#### [EXTRAIT]
————

La suite est apparemment confuse dans l’esprit de la narratrice : comment elle est allée voir un psychiatre, son envie de se jeter par la fenêtre, sa hantise de voir ce père surgir de n’importe où dans sa chambre au point d’être incapable d’aller jusqu’aux toilettes, etc.

Elle profite alors d’un déménagement en banlieue parisienne pour disparaître sans laisser d’adresse et affirme que sa « mémoire se chargea d’enfouir tout ce passé ».

Comme un pied de nez à ce père tyrannique qui disait « ne me ramenez jamais de bougnoule à la maison », elle a aujourd’hui fondé une famille auprès de son époux kabyle, avec lequel ils ont deux garçons

A noter

La vocation de cet ouvrage est de faire reconnaître les séquelles laissées par l’inceste comme étant un handicap. En effet, l’inceste engendre des blessures indélébiles, telles que des TOC (troubles obsessionnels compulsifs), des troubles de l’anxiété, une culpabilité exacerbée, des migraines, les tentatives de suicide, l’hyperémotivité, la frigidité, la brutalité, des troubles du sommeil, la toxicomanie, etc. Mais ces atteintes à la santé mentale ne sont pas aujourd’hui conçues et reconnues parmi les handicaps.

Résumé

Naissance contrainte et forcée,

Prélude à une indéfinie destinée,

La prime complainte du nouveau-né,

Exprime sa faiblesse face aux difficultés :

Son procréateur, peut-être prédateur insoupçonné,

Irresponsable, oppresseur, offenseur aliéné,

Les craintes et les souffrances à leur apogée,

Innocence fragile, face à tant de dangers.

————

#### [MATÉRIEL D'ÉTUDE]

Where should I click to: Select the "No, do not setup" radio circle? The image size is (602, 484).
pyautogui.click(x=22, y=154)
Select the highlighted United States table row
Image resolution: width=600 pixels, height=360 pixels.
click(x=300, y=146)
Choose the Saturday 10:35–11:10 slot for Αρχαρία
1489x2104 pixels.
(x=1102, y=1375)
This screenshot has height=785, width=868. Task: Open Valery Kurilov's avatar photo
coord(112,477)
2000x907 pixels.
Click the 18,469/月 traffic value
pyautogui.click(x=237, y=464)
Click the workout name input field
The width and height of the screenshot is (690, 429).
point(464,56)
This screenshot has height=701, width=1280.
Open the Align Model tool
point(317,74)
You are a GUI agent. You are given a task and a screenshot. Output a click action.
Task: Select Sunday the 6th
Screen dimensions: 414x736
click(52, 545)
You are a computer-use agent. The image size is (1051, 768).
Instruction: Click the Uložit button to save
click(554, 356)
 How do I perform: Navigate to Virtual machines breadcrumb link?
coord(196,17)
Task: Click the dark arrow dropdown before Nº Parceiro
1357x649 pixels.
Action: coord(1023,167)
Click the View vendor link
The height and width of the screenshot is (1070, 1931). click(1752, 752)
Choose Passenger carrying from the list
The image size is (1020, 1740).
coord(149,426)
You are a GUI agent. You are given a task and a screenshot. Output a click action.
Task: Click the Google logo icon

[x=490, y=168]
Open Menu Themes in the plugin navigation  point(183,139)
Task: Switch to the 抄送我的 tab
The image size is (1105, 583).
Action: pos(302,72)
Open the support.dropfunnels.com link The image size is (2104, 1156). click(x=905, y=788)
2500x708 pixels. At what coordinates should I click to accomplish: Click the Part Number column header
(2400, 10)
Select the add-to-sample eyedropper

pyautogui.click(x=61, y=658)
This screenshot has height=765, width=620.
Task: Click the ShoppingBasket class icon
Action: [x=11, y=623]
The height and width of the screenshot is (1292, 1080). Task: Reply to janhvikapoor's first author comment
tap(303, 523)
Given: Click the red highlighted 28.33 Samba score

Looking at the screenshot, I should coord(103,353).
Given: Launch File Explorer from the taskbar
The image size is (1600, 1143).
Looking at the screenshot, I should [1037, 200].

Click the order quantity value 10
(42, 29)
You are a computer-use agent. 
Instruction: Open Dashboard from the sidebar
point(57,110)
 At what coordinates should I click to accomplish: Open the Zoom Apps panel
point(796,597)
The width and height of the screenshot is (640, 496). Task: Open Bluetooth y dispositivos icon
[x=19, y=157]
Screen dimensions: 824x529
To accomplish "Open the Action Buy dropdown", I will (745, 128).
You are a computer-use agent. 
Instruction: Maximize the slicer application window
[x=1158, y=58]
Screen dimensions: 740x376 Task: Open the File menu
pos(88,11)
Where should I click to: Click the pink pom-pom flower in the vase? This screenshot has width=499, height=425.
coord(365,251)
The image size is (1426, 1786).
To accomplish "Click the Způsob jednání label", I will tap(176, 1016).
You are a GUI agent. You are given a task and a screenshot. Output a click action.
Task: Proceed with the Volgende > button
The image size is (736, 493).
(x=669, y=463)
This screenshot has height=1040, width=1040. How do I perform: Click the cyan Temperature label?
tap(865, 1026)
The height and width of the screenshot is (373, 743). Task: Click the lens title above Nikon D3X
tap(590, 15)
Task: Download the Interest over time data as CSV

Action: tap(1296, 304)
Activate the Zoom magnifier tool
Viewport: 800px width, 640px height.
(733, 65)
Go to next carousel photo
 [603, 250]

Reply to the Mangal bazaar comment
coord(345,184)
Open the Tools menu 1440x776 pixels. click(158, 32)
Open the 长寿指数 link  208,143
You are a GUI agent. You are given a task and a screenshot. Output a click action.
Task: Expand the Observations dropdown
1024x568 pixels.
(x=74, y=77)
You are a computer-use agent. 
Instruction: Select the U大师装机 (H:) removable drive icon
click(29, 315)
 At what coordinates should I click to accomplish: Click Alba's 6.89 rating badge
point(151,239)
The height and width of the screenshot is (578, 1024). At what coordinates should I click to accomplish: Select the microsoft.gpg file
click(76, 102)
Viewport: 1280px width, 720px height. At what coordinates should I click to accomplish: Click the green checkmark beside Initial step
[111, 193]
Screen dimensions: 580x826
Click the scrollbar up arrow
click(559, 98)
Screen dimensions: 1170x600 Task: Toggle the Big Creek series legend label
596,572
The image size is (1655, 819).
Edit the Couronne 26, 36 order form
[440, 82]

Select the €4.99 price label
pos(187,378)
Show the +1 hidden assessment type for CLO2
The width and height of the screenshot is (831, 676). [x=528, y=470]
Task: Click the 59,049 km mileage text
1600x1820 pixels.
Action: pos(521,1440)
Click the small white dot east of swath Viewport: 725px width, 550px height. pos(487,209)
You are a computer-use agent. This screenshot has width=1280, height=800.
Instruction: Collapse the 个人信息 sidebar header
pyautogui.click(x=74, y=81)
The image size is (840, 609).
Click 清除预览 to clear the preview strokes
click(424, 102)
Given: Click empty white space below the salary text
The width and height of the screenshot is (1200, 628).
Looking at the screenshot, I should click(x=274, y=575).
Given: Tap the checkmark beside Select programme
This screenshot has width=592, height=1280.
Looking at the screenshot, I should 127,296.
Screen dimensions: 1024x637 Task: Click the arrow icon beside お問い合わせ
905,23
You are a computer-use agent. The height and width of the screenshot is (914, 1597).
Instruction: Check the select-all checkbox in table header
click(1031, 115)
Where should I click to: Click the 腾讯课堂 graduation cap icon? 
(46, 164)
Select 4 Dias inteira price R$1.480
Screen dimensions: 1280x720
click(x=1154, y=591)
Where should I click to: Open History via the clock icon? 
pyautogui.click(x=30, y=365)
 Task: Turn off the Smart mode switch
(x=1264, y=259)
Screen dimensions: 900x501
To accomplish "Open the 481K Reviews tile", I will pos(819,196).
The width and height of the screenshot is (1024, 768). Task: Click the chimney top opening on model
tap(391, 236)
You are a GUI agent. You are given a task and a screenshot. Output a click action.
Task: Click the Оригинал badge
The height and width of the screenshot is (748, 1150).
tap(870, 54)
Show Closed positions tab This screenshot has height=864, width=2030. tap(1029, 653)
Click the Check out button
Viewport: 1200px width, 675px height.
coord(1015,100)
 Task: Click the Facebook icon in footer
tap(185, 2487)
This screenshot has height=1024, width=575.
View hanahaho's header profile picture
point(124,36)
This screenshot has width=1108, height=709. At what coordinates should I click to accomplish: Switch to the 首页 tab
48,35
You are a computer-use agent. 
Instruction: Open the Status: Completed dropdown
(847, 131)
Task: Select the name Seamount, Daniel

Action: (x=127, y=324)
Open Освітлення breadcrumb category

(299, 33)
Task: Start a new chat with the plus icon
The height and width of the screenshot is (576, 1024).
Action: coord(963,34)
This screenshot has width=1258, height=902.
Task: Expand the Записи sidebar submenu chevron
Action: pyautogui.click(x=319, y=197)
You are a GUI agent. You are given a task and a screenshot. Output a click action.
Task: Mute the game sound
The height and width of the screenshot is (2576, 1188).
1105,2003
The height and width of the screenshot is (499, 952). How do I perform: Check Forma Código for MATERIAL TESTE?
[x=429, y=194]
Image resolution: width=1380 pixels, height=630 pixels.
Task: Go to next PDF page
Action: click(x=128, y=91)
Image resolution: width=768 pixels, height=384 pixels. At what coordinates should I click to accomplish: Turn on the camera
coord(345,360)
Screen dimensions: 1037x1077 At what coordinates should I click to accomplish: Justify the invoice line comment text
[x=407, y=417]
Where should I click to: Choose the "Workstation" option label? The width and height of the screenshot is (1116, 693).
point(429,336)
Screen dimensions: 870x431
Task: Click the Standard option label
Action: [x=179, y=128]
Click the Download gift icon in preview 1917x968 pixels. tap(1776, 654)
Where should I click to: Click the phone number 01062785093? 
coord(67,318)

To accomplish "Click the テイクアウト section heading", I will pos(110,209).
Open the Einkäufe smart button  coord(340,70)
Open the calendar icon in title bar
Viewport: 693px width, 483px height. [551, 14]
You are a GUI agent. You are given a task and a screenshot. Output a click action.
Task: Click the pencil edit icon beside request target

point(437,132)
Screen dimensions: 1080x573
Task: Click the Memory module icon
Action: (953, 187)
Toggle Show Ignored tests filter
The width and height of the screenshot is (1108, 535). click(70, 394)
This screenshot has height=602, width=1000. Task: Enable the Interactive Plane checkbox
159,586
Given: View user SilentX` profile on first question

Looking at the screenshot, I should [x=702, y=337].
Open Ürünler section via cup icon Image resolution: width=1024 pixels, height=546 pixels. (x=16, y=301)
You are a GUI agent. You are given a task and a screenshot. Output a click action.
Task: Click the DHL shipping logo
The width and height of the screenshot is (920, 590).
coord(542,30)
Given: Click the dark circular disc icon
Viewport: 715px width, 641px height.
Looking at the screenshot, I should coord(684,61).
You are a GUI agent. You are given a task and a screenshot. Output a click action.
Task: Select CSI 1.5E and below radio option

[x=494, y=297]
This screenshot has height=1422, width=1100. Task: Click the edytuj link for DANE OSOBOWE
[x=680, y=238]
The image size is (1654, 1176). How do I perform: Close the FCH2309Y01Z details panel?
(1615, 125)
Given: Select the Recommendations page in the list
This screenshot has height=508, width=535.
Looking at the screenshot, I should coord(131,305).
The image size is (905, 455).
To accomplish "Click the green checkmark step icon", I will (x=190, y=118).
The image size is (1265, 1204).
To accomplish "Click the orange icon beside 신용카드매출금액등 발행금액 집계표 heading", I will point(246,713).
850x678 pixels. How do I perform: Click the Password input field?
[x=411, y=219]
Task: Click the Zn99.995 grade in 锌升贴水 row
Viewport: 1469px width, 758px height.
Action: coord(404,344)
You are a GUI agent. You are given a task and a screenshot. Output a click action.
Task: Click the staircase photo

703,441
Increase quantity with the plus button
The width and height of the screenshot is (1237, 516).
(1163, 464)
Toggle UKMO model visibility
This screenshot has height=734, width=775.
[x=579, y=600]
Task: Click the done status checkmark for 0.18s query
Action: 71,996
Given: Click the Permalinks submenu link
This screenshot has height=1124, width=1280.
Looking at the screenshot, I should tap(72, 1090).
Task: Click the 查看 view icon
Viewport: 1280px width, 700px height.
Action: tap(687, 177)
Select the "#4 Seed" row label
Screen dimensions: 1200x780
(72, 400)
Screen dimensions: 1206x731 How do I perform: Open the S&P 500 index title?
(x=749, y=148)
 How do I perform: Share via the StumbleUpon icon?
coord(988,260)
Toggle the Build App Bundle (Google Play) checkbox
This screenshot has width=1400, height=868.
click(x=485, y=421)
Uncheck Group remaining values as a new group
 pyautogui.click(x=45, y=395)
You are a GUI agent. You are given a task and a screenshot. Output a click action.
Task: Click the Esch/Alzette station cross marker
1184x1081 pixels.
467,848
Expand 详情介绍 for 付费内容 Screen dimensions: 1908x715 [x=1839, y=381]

————

#### [CONSIGNE A]
Selon l'extrait sur l'inceste, pourquoi l'ouvrage vise-t-il à faire reconnaître les séquelles de l'inceste comme un handicap ? Répondez en une à trois phrases.
#### [CONSIGNE B]
Recopiez la partie de l'extrait sur l'inceste qui commence par les mots « Exprime sa faiblesse » et s'achève sur « tant de dangers. ».
#### [CONSIGNE C]
Prolongez l'extrait sur l'inceste à partir de l'endroit où il s'arrête.
La liste qui précède n'est pas utile pour ce travail.

#### [CORRIGÉ A]
L'inceste provoque des blessures indélébiles, comme des TOC, des troubles de l'anxiété, une culpabilité exacerbée, des tentatives de suicide ou des troubles du sommeil. Or ces atteintes à la santé mentale ne sont pas aujourd'hui conçues et reconnues parmi les handicaps.

#### [CORRIGÉ B]
Exprime sa faiblesse face aux difficultés :

Son procréateur, peut-être prédateur insoupçonné,

Irresponsable, oppresseur, offenseur aliéné,

Les craintes et les souffrances à leur apogée,

Innocence fragile, face à tant de dangers.

#### [CORRIGÉ C]
Retourne d’où tu viens, ce monde est inadapté

La lumière est un leurre si tu n’es pas choyé.

Critique/Avis

Il est difficile de sortir indemne de la lecture des poèmes de Christine Slimani : à partir d’un vocabulaire imagé mais simple elle décrit avec beaucoup de réalisme les abominations subies au cours de cette enfance et de cette adolescence on ne peut plus sordides. S’il était possible de dire que le pire est derrière elle, on n’en demeure pas moins dérouté par la façon avec laquelle sa mémoire a pu enfouir au plus profond ces évènements pendant des années, pour finalement resurgir brutalement en 2001. En cela, le récit illustre parfaitement les traces laissées par un inceste ; des traces parfois longues à déceler et tout aussi longue à se débarrasser, si tant est que cela soit possible.

La seule réserve que l’on peut émettre sur ce livre, c’est qu’il ne remplit pas vraiment ses objectifs. En fixant l’histoire dans les limites de son témoignage personnel, l’auteur oublie un peu sa motivation de départ qui était convaincre ou de participer à la reconnaissance des victimes de l’inceste comme étant des personnes en situation de handicap. Le recours à la poésie ne manque pas d’intérêt, loin de là, mais il est aussi très suggestif et aurait donc pu être complété par une partie ou une annexe qui argumente plus précisément en ce sens.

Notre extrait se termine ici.